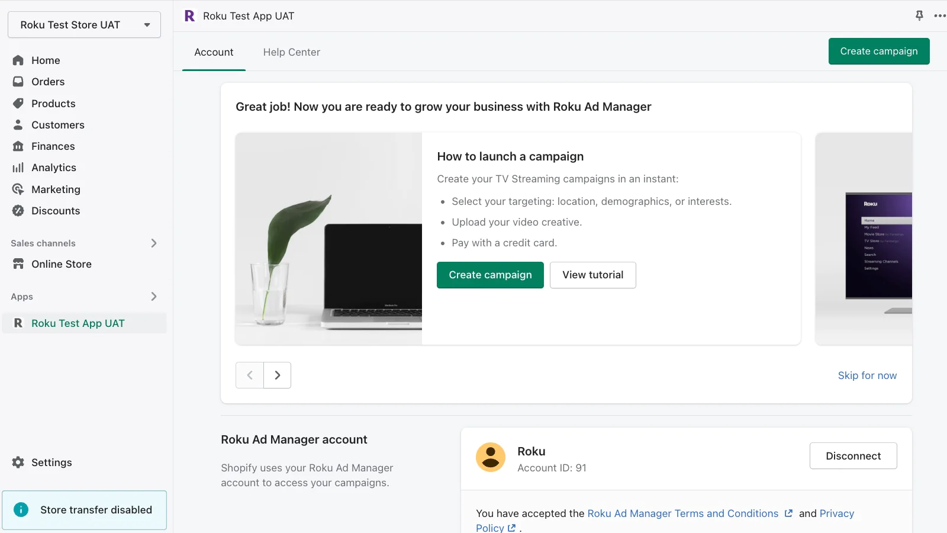Go to the next carousel slide
Image resolution: width=947 pixels, height=533 pixels.
[277, 375]
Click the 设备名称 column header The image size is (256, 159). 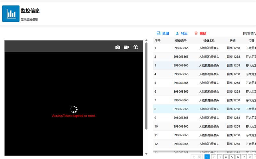tap(209, 41)
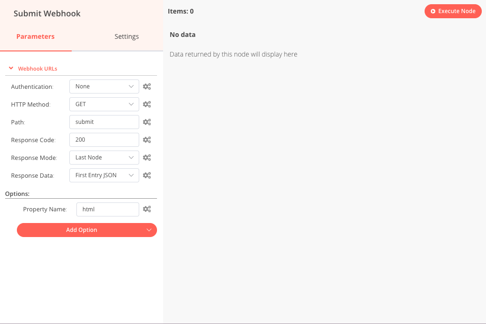This screenshot has height=324, width=486.
Task: Collapse the Webhook URLs section
Action: (11, 68)
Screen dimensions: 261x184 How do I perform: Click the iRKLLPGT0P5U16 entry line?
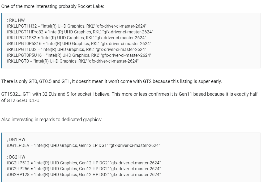[79, 55]
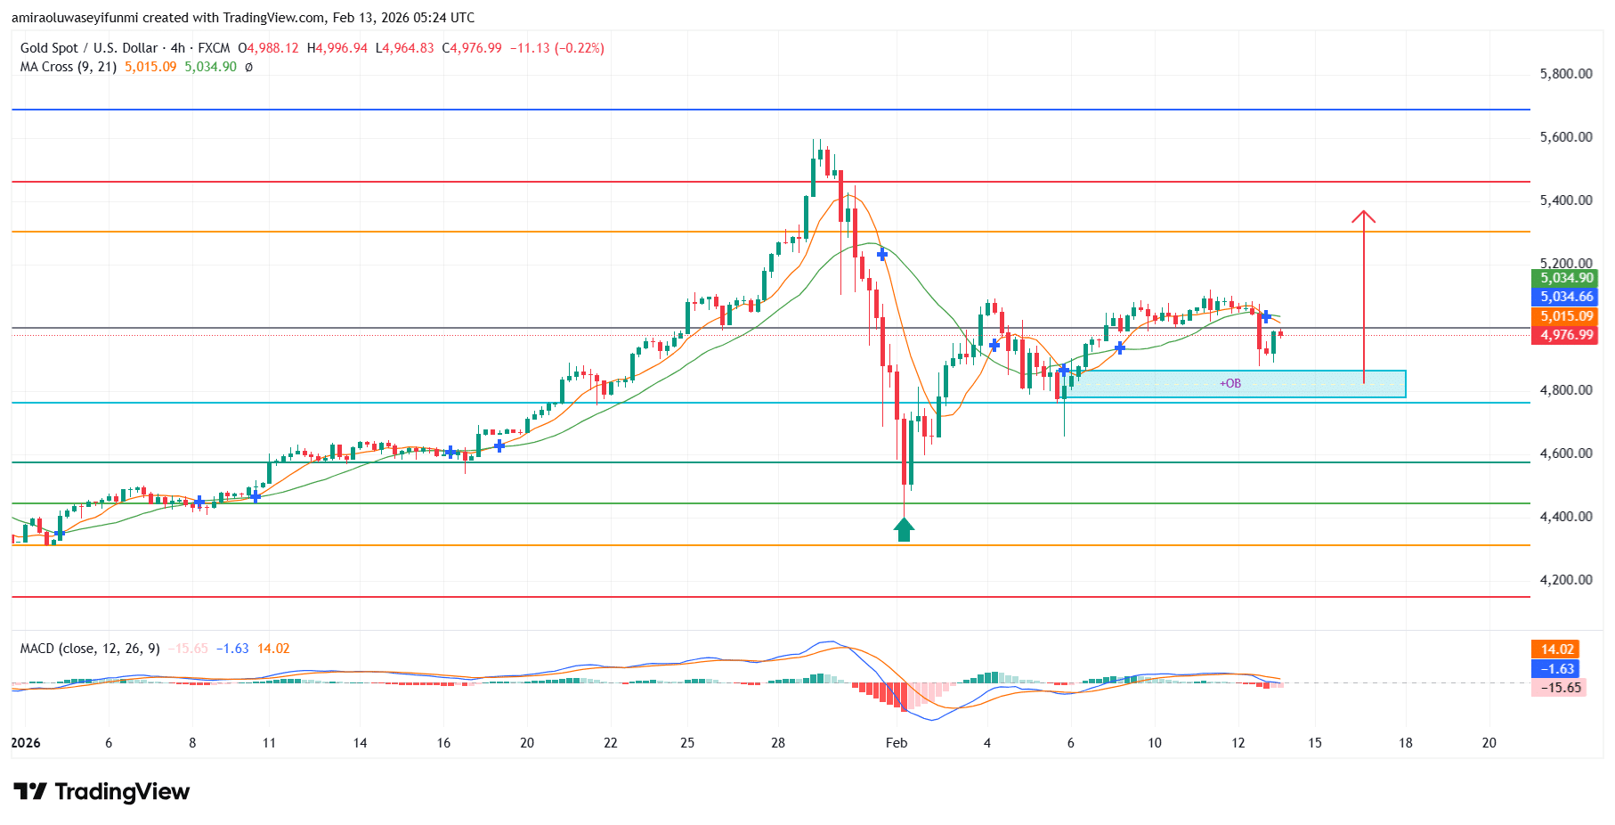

§

### What to work on
With the pictures excluded, restate word for word each line from the one that contains "Screen dimensions: 261x184" through the last line of the listing above.

### Worked solution
Screen dimensions: 261x184 How do I perform: Click the iRKLLPGT0P5U16 entry line?
[79, 55]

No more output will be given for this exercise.